最初、原料倉庫を訪ねました。そこで作業着を従業員が一人、倉庫前に座り込んで缶コーヒーを飲みながら煙草を吹かしていました。会長がクルマから降りても立ち上がりもせずに、会長とため口をきいています。会長も当たり前のようにその人と談笑し始めました。
それから各工場を回りましたが、そこにいる従業員が我々には挨拶してくれますが、会長に対しては取り立てて態度も変えず、普通の同僚への応対です。

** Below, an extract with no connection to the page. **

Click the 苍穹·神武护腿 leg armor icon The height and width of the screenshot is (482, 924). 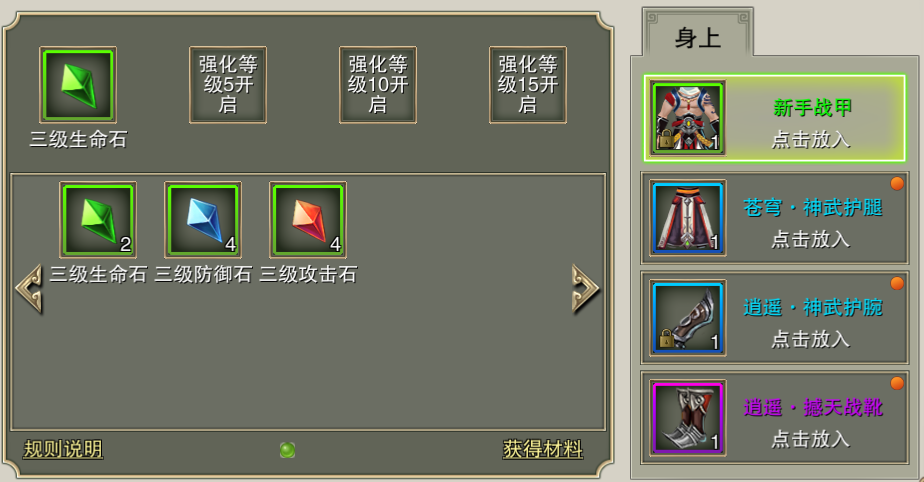tap(687, 218)
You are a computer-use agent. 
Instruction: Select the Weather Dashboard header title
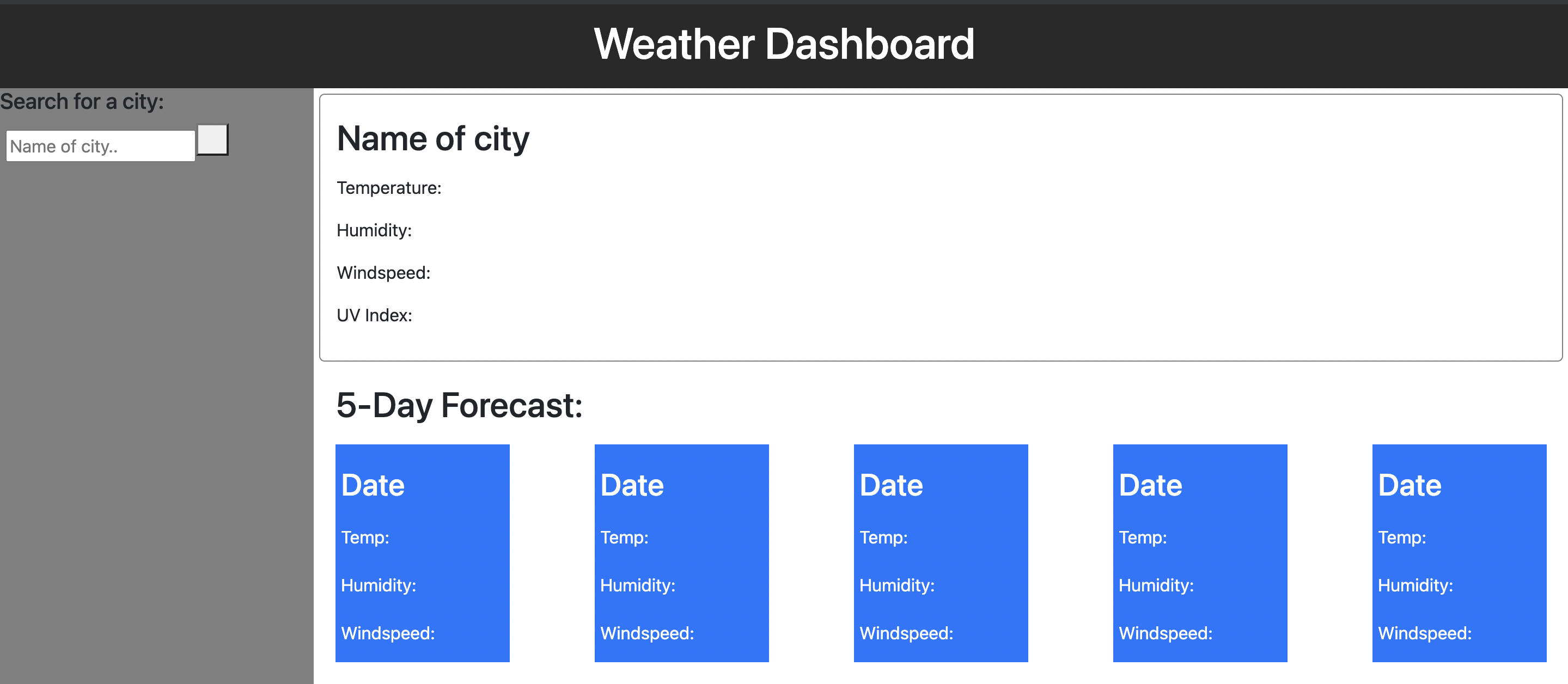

夜は会社のレストランに案内してくれました。前掛けをしたホール担当者がいました。名刺交換したらこの会社の監査役でした。今年定年だったと紹介されました。会長に向かって笑いながら「定年したら給料が下がった」と文句を言っていました。しかし、この会社も望むならこの監査役のように年齢制限なくずっと勤務してよいそうです。
もっとびっくりしたのは会長と会食が始まったら配膳係の監査役も一緒に会食の席に着きました。さらに我々を迎えに来てくれた若い従業員も席に着いて一緒に会食です。我々は3名、この会社側は会長、若い従業員、レストランのホール担当者3名です。その若い従業員もリラックスして会社のこと、家族のこと、仕事のことを大いにしゃべりました。
これが極意ですね。地位・ポストの名称(上下)はあっても関係ない。仕事だけでなく発言、行動は対等。従業員が伸び伸び仕事をしています。これぞ、エクセレントカンパニー。